* **WHAT YOU ARE ASKED TO DO**: Could you filter the records below and return each line that holds "clipboard"?

######

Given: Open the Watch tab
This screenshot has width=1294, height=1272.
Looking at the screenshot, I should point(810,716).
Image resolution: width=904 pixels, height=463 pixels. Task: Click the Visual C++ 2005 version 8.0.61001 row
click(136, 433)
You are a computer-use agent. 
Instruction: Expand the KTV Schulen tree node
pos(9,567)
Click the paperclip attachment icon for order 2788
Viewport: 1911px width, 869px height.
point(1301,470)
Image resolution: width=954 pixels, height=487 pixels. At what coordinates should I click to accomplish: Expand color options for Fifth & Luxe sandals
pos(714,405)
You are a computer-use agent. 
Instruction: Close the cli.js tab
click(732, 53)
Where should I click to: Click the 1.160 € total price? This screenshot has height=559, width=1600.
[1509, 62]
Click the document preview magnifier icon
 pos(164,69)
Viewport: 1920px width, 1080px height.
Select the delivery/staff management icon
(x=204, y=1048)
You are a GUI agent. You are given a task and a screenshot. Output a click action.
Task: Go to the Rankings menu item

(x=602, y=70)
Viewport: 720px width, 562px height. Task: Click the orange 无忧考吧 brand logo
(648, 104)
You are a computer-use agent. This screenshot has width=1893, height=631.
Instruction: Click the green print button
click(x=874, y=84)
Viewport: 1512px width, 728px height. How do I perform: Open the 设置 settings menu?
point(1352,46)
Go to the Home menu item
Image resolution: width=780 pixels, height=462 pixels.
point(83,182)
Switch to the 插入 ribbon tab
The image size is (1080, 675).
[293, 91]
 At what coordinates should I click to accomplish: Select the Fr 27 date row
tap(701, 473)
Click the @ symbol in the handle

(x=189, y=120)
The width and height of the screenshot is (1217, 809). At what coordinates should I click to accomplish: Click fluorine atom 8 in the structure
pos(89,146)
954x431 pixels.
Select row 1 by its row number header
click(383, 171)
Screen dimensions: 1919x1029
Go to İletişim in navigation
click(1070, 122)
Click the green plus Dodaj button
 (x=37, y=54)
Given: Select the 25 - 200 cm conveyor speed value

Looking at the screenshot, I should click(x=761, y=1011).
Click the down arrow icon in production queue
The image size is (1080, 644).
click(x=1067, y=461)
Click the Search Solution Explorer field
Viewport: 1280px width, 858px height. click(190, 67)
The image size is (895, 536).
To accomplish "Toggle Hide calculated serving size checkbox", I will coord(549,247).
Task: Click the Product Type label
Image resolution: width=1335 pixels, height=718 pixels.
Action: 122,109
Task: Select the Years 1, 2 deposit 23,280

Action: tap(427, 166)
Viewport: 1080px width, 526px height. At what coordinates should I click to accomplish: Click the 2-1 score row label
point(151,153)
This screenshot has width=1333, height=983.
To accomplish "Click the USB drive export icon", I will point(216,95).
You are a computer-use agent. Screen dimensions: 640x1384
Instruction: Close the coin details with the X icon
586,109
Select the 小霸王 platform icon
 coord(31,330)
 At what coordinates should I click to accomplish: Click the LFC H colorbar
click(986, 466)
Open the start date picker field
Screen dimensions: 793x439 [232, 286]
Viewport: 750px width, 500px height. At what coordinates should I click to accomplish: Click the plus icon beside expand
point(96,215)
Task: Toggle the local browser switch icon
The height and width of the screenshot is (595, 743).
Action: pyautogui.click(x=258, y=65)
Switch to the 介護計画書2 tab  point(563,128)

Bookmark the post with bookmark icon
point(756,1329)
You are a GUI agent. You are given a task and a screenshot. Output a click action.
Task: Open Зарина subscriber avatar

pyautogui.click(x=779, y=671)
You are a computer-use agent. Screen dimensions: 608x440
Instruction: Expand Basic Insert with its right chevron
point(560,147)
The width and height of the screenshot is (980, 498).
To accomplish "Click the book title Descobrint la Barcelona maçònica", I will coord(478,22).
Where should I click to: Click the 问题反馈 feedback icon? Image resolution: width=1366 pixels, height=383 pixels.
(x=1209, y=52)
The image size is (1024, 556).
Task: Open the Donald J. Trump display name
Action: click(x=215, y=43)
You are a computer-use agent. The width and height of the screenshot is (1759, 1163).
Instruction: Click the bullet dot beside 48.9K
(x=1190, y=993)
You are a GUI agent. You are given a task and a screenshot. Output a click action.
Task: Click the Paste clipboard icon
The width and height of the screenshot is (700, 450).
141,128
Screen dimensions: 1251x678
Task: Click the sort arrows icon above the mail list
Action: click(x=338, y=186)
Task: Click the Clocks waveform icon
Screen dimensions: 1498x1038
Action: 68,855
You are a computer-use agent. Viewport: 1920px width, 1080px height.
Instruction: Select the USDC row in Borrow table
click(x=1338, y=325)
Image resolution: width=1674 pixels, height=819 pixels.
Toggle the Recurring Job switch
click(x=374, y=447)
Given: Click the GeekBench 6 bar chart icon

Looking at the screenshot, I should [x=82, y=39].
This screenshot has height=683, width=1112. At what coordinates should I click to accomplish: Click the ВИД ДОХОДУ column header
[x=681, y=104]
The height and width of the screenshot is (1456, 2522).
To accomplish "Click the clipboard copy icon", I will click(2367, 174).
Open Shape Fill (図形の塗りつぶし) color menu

######

* **ANSWER BOX**:
Task: Click the Paste clipboard icon
To accomplish "Click the clipboard copy icon", I will click(2367, 174).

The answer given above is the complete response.